Content starts
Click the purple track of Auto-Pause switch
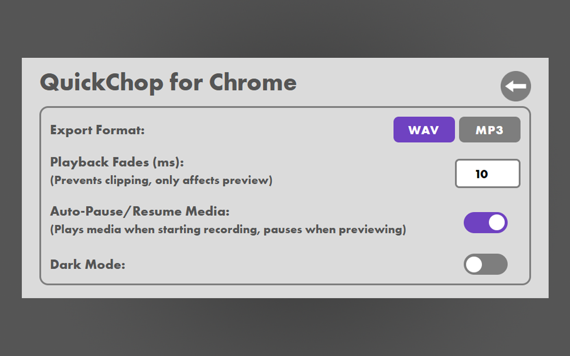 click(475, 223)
Content ends
Content starts
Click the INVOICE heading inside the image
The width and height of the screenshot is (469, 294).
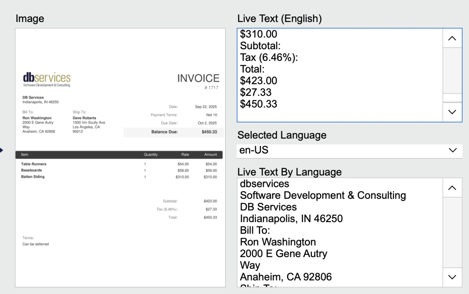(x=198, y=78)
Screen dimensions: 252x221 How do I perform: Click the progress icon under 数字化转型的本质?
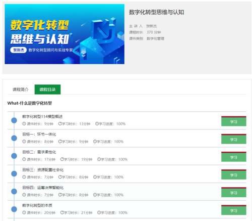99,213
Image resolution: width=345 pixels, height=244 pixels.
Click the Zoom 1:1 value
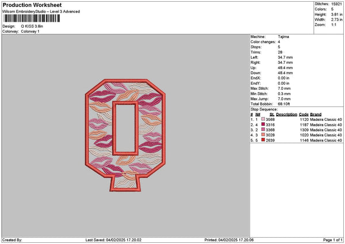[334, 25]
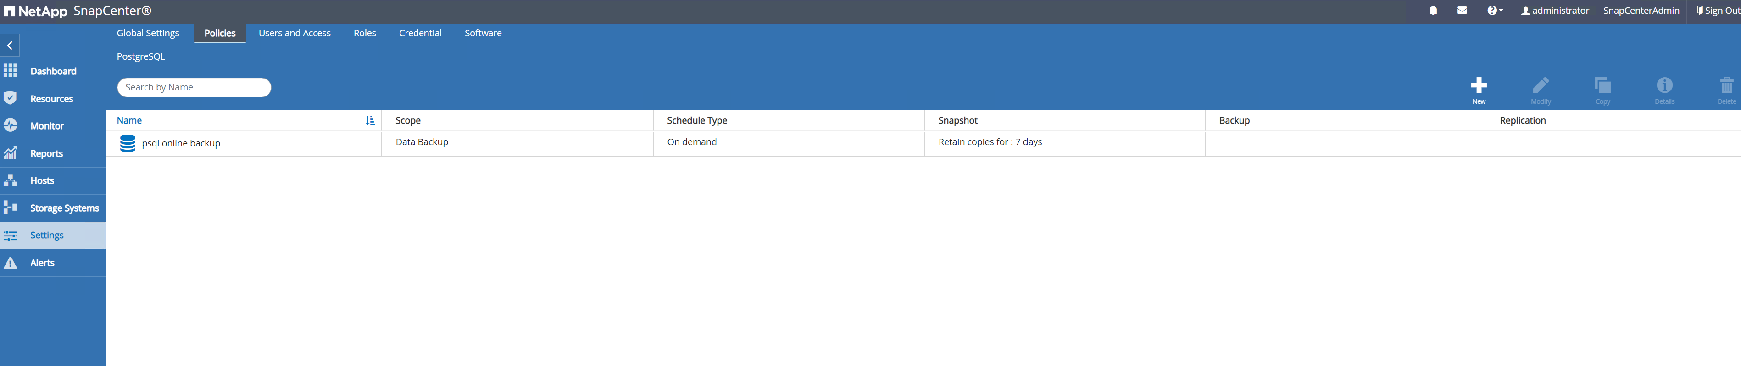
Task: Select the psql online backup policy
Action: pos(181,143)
Content ends
Nothing but the lines above from the one that has "Click the INVOICE heading inside the image" down to the one that has "Image resolution: width=345" belongs in the answer, copied exactly, without pictures.

• **SOLUTION FOR THIS PROBLEM**
Click the INVOICE heading inside the image
The width and height of the screenshot is (469, 294).
(x=198, y=78)
Screen dimensions: 252x221 How do I perform: Click the progress icon under 数字化转型的本质?
99,213
Image resolution: width=345 pixels, height=244 pixels.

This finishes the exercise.